The application design is built around these ideas:

  • Several app instances can be spawned on different machines across the network. The produced metrics will seamlessly merge into one or more Prometheus server instances.
  • A given instance can run several gNMI clients concurrently, one for each monitored device.
  • Each gNMI client can run several schema plugins, one for each set of the YANG path on interest.
  • When Prometheus server scrapes, the exporter collects all the received metrics from all the schema plugins and exposes them via its own client library.
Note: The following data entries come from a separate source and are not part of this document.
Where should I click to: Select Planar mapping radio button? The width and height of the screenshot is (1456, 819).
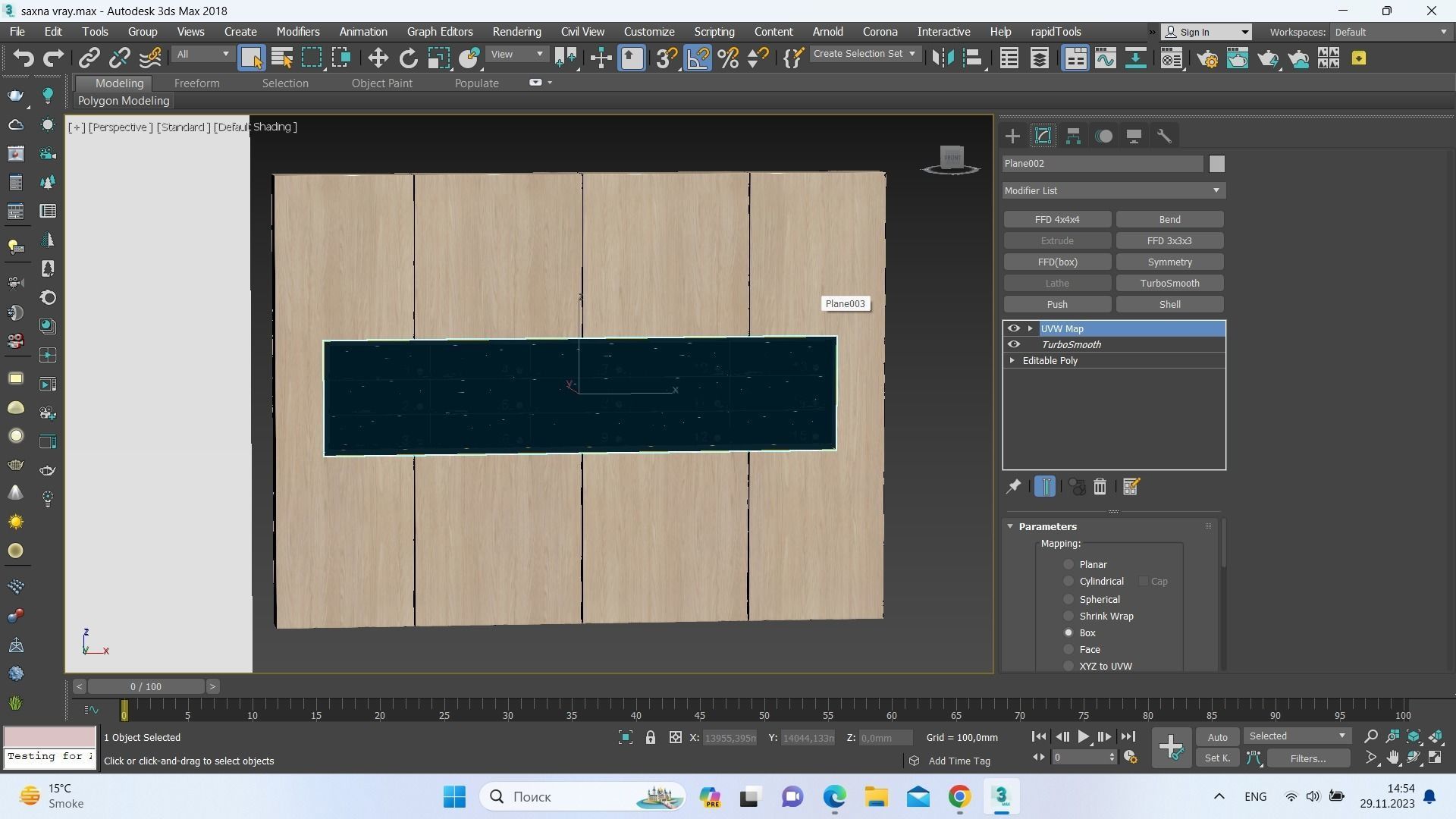(1068, 564)
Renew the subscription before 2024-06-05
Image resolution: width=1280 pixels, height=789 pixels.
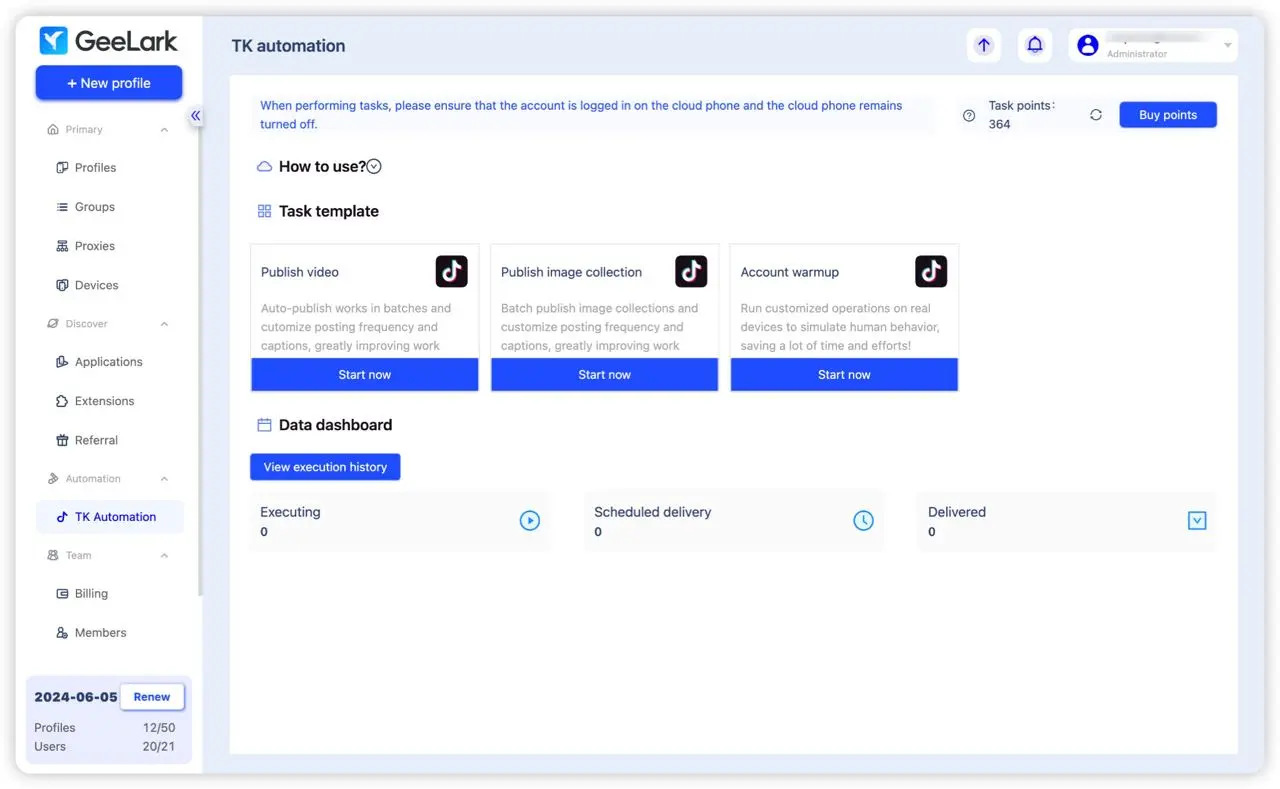151,696
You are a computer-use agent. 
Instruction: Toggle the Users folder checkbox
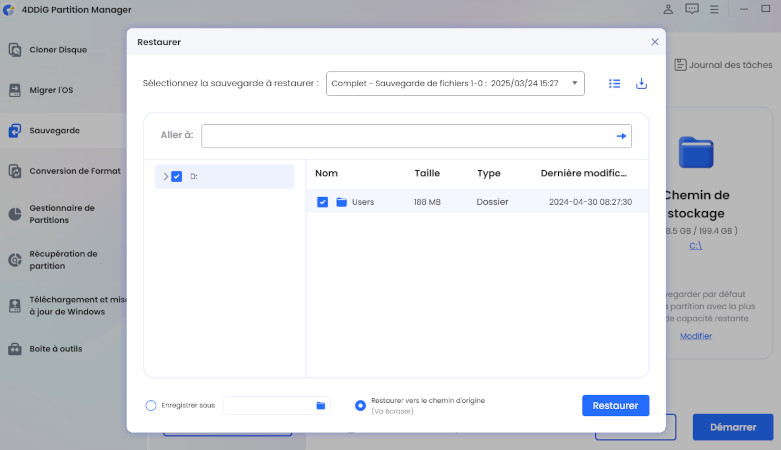pyautogui.click(x=322, y=202)
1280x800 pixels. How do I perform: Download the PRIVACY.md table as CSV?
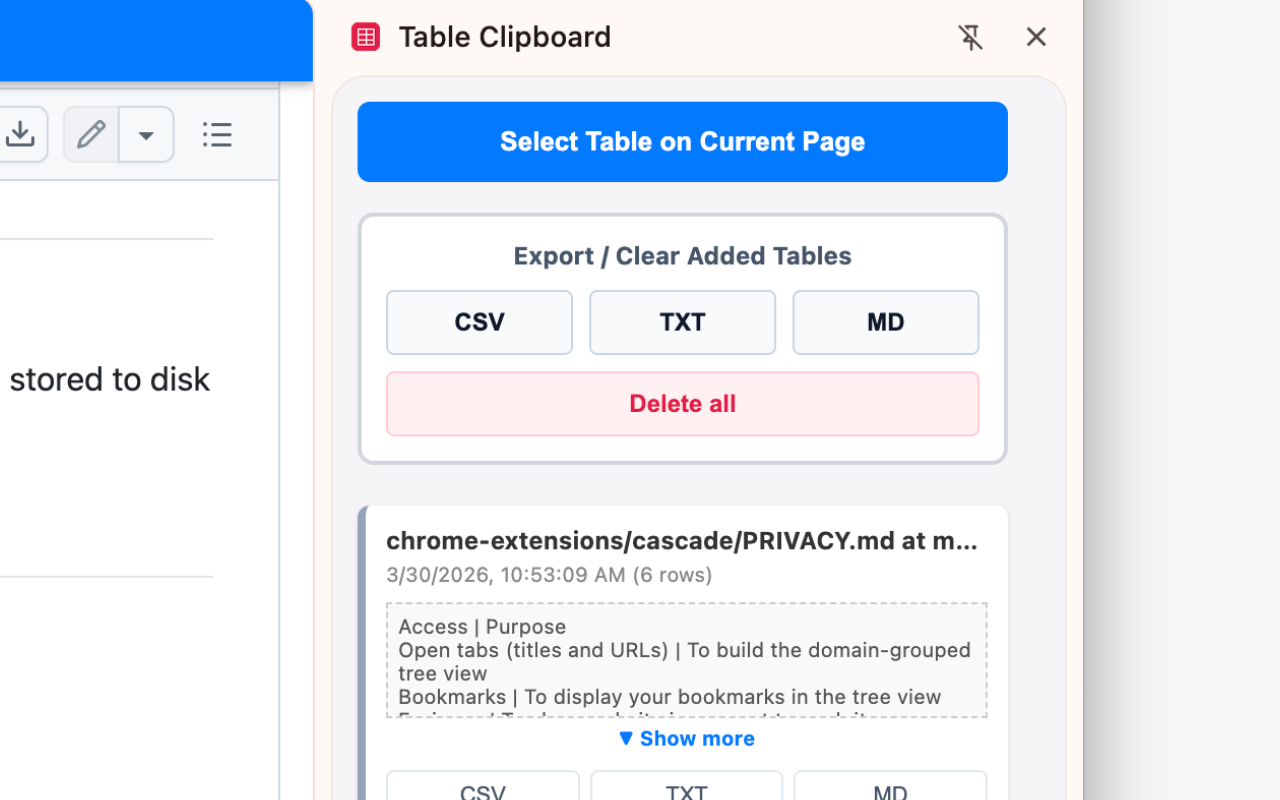click(x=482, y=788)
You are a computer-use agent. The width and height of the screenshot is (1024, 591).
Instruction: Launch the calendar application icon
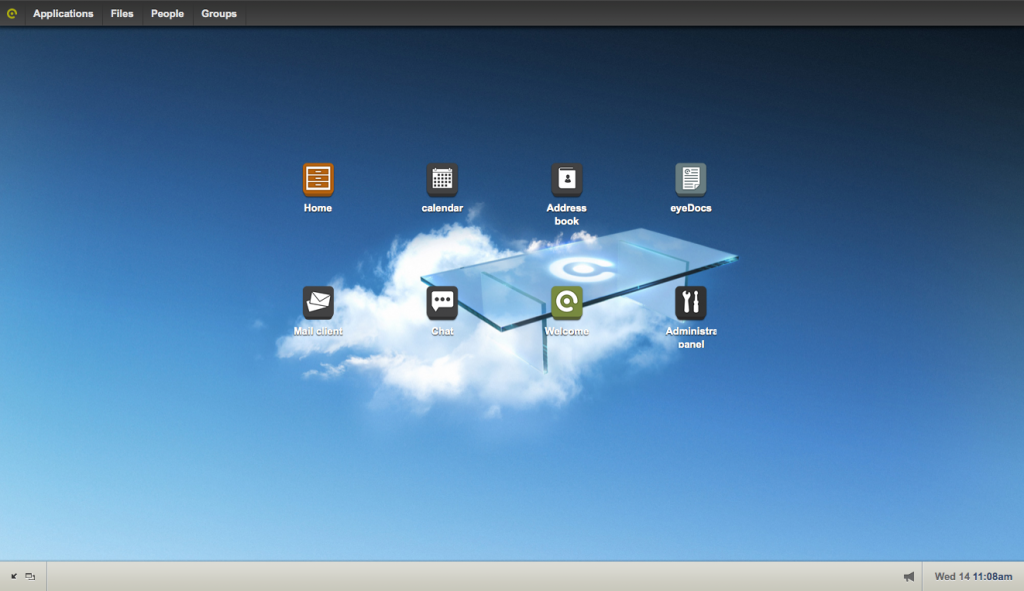point(442,180)
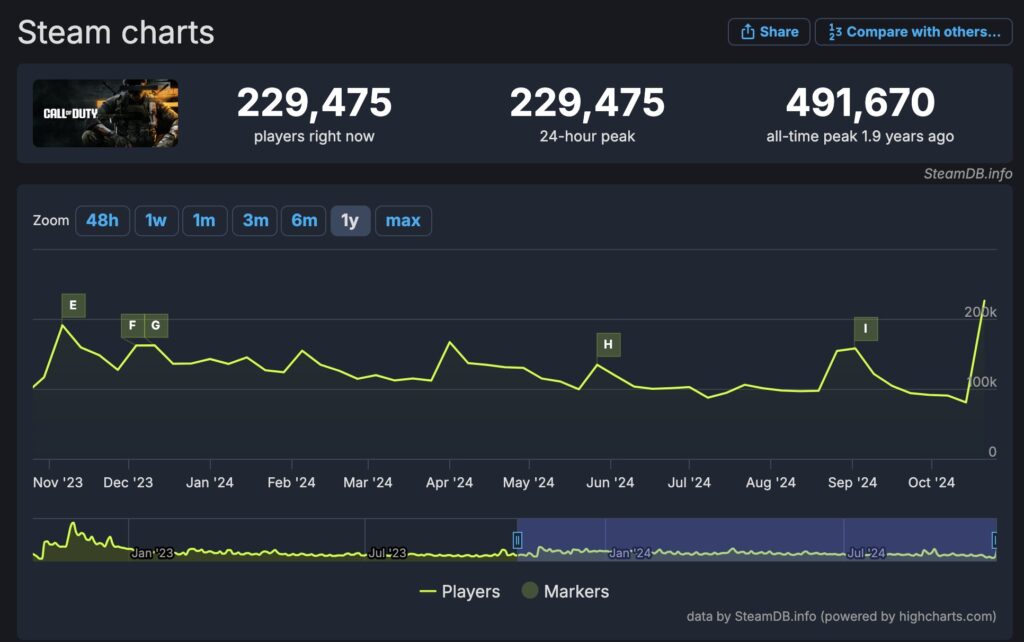
Task: Set chart zoom to 1m
Action: (204, 221)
Hence, the central component of the app is the schema plugin:

  • A schema plugin is responsible for subscribing and rendering a set of schema paths from a selected YANG data model.
  • Internally, it is further divided into two components:
    • The Parser decodes and loads the received gNMI notifications into the related GoStruct data structure.
    • The Formatter reads the GoStruct and builds up the metrics to be exported when Prometheus asks for them.
  • The GoStruct is a "data container" that represents the structure of the selected YANG data model. It is generated using the Openconfig yGot project and takes as input for code generation the actual .yang files published by the device vendor or the OpenConfig community.

Getting Started

Download from GitHub

Binaries are available for download here
The mandatory argument is a config file: gtexporter-<OS>-<ARCH> -config <path/to/config/file>.

Build from sources

Requires go 1.22.0 or higher and make.

git clone https://github.com/automixer/gtexporter.git
cd gtexporter
make

The binary executable will be created into the build/ project folder. The mandatory argument is a config file: gtexporter -config <path/to/config/file>.

Use the provided Docker image

Requires Docker Engine. The supported platforms are linux/amd64 and linux/arm64.

docker run -p 9456:9456/tcp --mount type=bind,source=.,target=/etc/gte/ automixer/gtexporter -config /etc/gte/config.yaml

The mandatory argument is a config file named config.yaml into the current folder.

The Configuration File

This configuration file template and this addendum describes the supported configuration keys.
The file is subdivided into three sections:

  1. The global section contains application-wide settings like the Prometheus client listen address and port.
  2. The device_template section contains the settings shared among all devices. This section can help keep the configuration file small and readable. It can be empty, and any key can be overridden by a more specific setting into the devices section.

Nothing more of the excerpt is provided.